Interview With Jim Magill
I'm a regular guy from a small town in West Texas who, until the age of 24, had no idea what he wanted to do as a career. That's not entirely true. I dropped out of high school my senior year because I was going to be a famous musician. I had played guitar for years at this point and it was only a matter of when my big break would happen. Well, after years of sitting on the edge of my bed, playing along with CD's resulted in zero breaks, I got frustrated one day and pawned all of my equipment. I then proceeded to waste time until I was in a bar one night and saw one of those classic "Mind's Eye" videos that were popular back then. I yelled to the friend I was with that "I want to learn how to do that" and a month later I was sitting in class at The Art Institute of Dallas. Long story short, after graduating I worked for some architects and then moved to New Jersey for a miserable eight months before being rescued by Adam Medhurst. Adam was the Art Director on a game called Freelancer that was being developed by Digital Anvil in Austin, Texas. I've been in Austin ever since and have spent time at Digital Anvil, Ion Storm, Edge of Reality, Midway and SOE.
It was 1996 and I was close to graduating art school. Most of my class, including me, believed that we were destined to work in film. Man, we couldn't have been more naive. I was let down and embarrassed by the thought that I might have to work in games for "awhile". It wasn't until after I couldn't even get a game job that I was struck by how much I truly sucked. That was a hard thing to admit. I was very lucky to get a job with an architectural firm in Dallas. By then I was desperate for work anywhere I could get it and was glad to have it. During the two years I worked for them, I kept practicing and eventually started on portfolio #2. I probably sent out a hundred emails with links to my new work and, in 1998, I accepted an offer from the first game studio that flew me out for an interview.
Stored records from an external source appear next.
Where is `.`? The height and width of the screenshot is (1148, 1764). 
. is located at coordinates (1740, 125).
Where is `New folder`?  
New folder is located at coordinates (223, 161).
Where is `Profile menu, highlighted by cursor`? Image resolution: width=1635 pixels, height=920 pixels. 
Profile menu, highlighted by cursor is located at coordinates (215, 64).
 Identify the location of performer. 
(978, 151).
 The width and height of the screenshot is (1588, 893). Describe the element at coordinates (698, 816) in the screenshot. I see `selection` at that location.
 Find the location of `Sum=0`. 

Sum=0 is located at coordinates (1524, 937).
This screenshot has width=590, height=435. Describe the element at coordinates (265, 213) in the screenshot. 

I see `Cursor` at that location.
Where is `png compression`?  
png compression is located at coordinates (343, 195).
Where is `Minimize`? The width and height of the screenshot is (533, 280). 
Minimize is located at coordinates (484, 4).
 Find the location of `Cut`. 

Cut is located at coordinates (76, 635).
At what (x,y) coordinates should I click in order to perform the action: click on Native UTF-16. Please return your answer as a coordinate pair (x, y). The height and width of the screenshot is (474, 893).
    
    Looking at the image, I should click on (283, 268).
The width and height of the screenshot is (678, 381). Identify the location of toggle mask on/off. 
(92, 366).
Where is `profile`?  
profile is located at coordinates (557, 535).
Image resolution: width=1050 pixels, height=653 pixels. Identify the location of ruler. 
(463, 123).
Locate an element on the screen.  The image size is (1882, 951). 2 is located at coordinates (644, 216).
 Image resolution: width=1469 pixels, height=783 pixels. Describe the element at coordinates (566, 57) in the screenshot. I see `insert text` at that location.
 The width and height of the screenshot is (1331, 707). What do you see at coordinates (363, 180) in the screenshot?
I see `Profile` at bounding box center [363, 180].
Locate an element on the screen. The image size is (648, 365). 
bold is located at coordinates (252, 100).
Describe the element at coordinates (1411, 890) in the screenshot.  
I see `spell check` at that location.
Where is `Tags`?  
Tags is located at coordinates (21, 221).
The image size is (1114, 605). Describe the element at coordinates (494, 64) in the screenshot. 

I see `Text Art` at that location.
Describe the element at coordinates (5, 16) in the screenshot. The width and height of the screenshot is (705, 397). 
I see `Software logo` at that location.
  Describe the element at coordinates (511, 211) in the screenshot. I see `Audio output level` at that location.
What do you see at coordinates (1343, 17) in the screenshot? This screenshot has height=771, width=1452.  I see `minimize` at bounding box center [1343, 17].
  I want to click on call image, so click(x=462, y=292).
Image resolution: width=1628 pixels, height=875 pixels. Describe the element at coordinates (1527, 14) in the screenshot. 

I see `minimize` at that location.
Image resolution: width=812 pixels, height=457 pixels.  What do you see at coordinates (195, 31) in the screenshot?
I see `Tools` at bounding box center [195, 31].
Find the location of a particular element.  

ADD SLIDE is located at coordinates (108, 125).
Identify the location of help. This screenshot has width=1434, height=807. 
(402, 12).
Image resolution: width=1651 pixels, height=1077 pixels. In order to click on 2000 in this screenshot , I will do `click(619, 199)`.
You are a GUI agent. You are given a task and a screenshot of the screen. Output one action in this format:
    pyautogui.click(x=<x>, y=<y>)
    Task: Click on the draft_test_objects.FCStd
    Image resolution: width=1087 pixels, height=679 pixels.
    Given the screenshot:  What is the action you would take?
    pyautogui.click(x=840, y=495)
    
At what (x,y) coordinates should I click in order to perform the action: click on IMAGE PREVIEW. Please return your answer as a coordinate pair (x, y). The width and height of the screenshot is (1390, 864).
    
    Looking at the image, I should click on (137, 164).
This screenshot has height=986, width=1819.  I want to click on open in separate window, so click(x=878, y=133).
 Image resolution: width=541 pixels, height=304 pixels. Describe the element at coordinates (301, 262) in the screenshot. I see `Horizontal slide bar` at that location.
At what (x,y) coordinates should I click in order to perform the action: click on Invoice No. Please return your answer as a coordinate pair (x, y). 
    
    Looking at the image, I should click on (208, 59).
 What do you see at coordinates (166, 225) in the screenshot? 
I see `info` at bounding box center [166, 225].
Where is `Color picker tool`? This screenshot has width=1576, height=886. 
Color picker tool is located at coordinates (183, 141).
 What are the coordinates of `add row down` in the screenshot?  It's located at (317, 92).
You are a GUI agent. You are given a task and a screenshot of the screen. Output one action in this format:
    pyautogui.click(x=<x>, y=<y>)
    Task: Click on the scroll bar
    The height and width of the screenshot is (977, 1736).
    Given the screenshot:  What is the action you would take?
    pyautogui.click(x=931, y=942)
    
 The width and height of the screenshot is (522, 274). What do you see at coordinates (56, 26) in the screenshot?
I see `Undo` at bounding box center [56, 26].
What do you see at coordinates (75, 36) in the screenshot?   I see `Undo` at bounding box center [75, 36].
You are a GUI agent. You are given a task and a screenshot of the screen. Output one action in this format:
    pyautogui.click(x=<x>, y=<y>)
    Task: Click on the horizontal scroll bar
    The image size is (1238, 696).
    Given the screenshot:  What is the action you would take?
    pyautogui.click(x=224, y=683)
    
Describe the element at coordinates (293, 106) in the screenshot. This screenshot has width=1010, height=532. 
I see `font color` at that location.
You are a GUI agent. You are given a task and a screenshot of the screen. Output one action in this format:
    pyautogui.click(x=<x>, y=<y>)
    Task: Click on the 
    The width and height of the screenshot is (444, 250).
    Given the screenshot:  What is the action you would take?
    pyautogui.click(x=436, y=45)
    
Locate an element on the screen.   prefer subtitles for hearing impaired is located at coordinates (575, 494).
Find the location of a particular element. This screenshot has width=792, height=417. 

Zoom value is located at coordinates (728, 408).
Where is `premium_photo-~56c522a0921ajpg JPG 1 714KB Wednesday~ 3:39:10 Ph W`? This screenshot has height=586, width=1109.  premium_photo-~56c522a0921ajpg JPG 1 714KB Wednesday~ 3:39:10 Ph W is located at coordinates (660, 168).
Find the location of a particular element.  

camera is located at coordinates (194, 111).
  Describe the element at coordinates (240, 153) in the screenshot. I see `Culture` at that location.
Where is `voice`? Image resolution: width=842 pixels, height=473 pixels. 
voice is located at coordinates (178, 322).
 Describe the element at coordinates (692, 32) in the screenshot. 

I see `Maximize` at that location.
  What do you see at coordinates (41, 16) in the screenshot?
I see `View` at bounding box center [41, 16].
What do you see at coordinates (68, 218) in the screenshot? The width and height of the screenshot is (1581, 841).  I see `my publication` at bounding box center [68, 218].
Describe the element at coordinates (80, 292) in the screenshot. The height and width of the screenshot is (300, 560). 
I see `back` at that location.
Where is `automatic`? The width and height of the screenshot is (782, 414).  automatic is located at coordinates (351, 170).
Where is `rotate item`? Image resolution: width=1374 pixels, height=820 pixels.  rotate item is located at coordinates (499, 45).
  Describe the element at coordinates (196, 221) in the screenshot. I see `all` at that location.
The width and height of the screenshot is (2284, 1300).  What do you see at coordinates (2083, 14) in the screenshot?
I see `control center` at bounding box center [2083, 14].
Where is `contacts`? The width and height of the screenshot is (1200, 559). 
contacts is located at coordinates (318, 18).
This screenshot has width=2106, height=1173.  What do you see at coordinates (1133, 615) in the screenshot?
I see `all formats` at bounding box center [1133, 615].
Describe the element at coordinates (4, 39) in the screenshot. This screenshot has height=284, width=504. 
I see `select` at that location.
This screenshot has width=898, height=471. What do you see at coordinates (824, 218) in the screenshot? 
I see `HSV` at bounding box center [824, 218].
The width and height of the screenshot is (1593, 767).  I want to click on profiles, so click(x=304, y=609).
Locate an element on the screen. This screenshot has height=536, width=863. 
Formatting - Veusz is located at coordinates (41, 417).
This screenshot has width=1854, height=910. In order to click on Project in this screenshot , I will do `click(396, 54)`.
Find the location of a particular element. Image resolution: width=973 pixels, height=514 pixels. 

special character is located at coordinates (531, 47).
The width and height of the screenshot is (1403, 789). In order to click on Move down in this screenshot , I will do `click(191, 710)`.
Core 2 Quad Q6600 @ 2.40GHz w/ 4GB
I need to switch to 64bit and get more RAM, but it's a pain so I'll probably wait until my next one.
I'm a 3ds guy through and through. I learned on r4, which was the last dos version. My first employer, Successive Graphics, used r4 for architectural fly-throughs before they switched over to Max. SOE, my current employer, was actually the first studio I worked for that preferred its artists use Maya. This was mainly due to the fact that the dev tools had all been developed with Maya in mind and it was too much to try and support tools for both Max and Maya. I muddled my way through my first several months here using Maya exclusively and actually got to where I was pretty comfortable with it, but when my first challenging task came along I asked if I could do the modeling in Max. There was no way that I could commit to the time constraints that I had been dealt unless I could use my tool of choice. I love you, Max.